===== Supplied information =====
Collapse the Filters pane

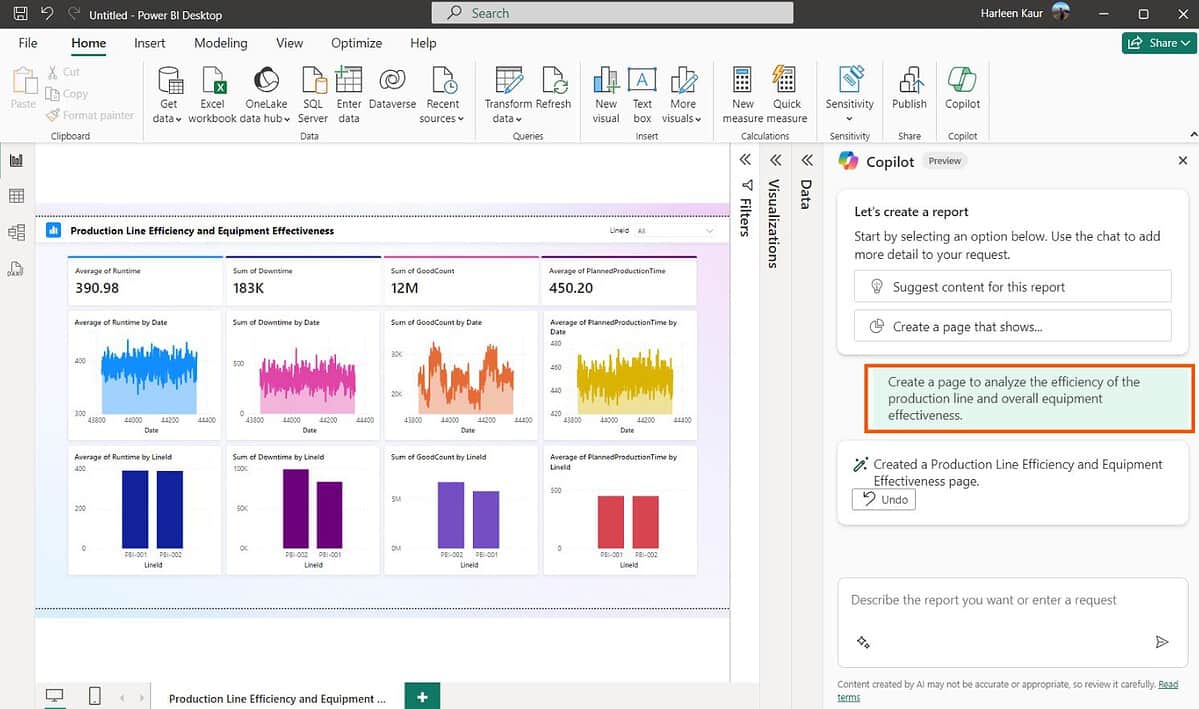[745, 159]
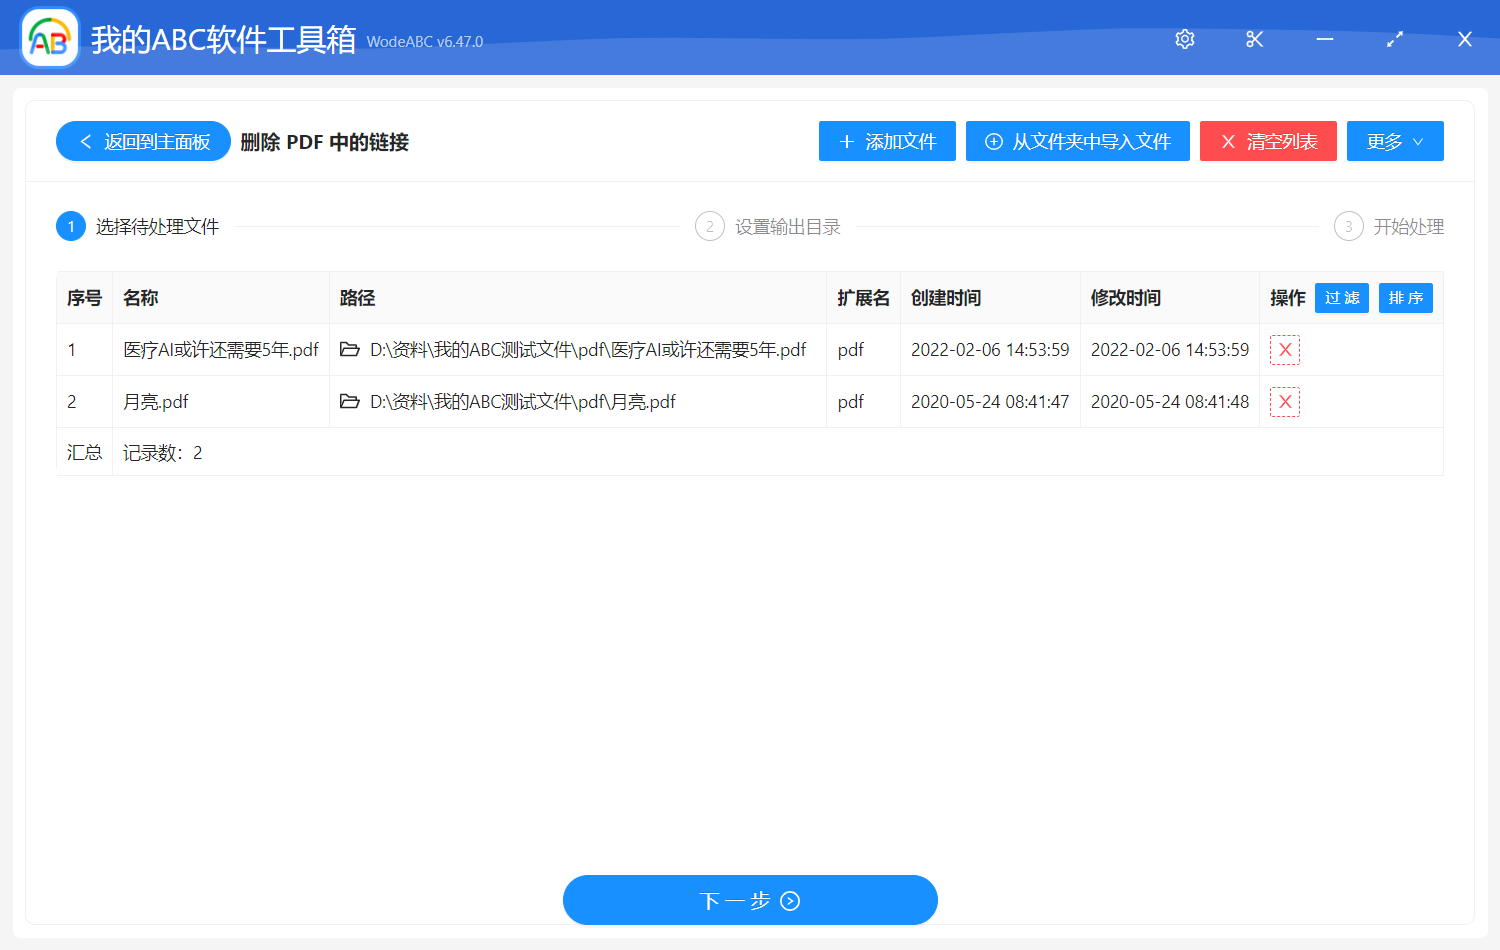Click the red 清空列表 button
Viewport: 1500px width, 950px height.
pyautogui.click(x=1268, y=141)
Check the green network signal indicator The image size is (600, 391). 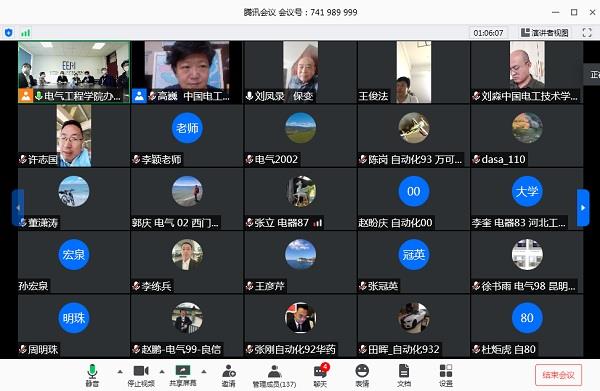(26, 33)
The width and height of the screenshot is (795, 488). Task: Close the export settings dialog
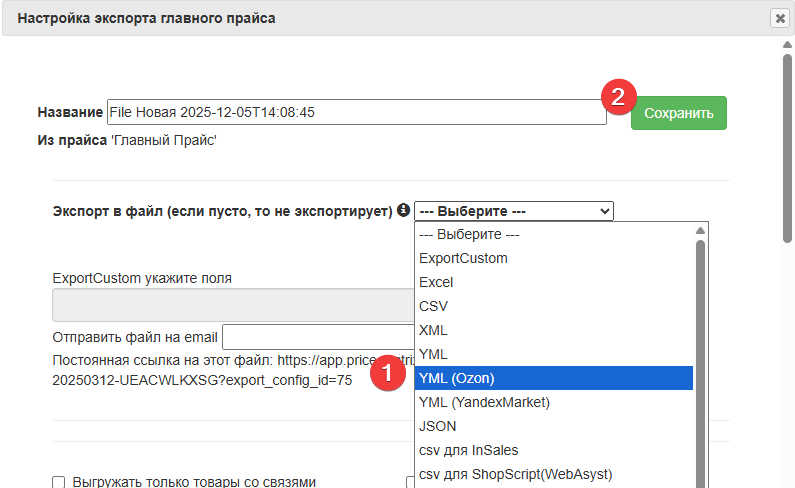tap(779, 18)
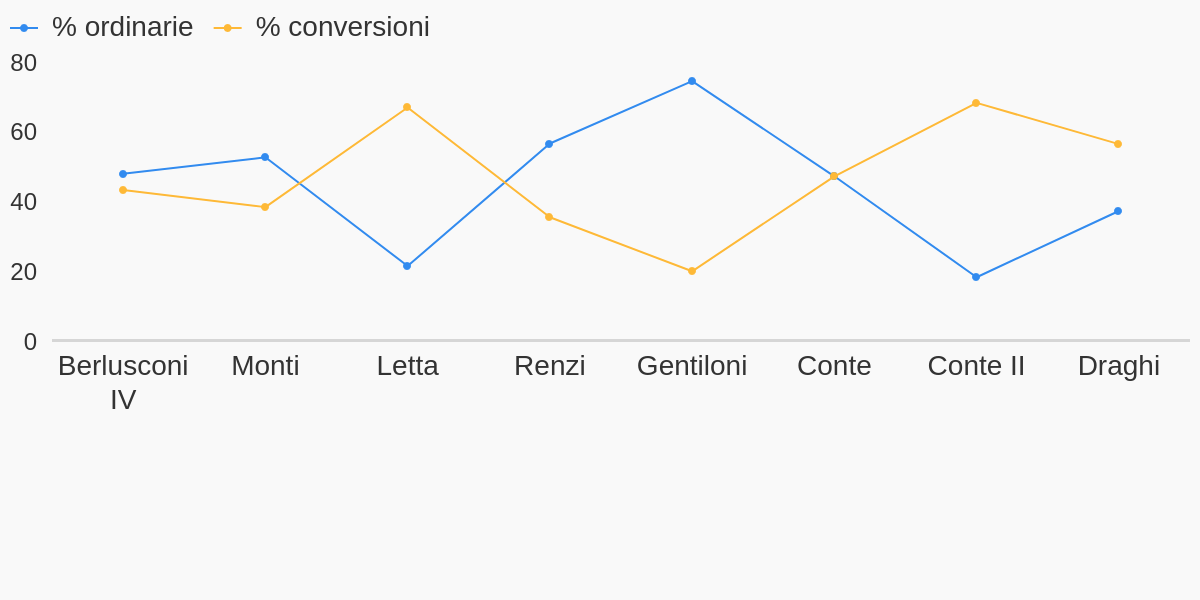1200x600 pixels.
Task: Click the orange Draghi data point
Action: click(1118, 144)
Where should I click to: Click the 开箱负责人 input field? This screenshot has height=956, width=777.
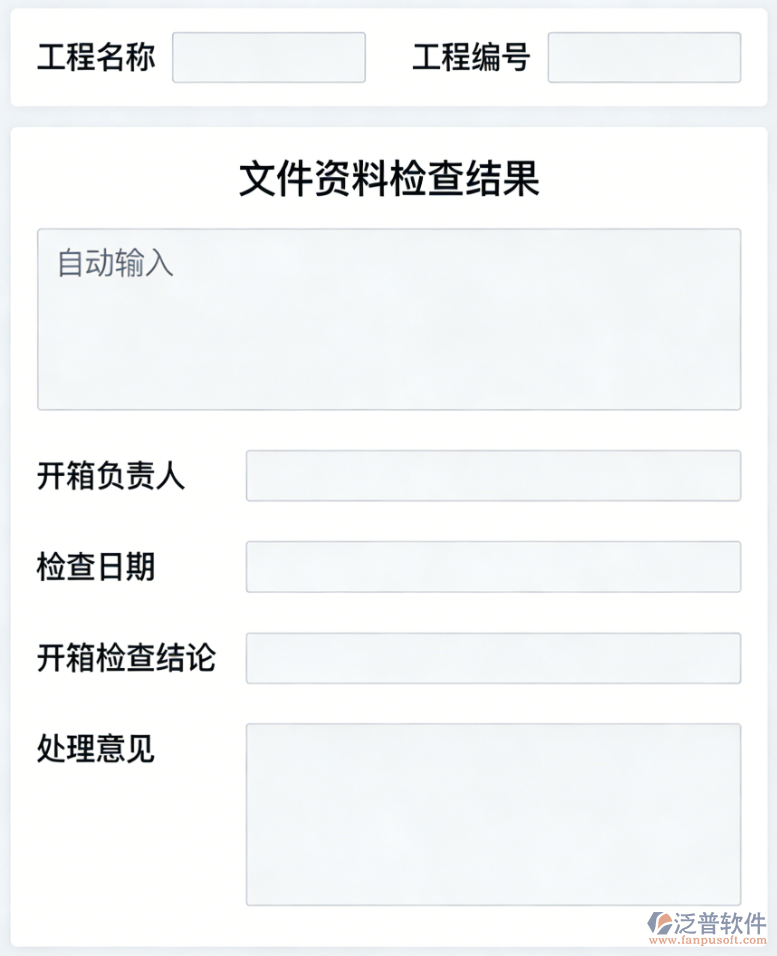tap(493, 476)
=====
Exercise requirements »
Quote the items from the line containing "The width and" through the line containing "Action: click(1118, 144)", inclusive, leaving the pictures out of your answer.

Full answer »
The width and height of the screenshot is (795, 488). Task: Close the export settings dialog
tap(779, 18)
1200x600 pixels.
Task: Click the orange Draghi data point
Action: click(1118, 144)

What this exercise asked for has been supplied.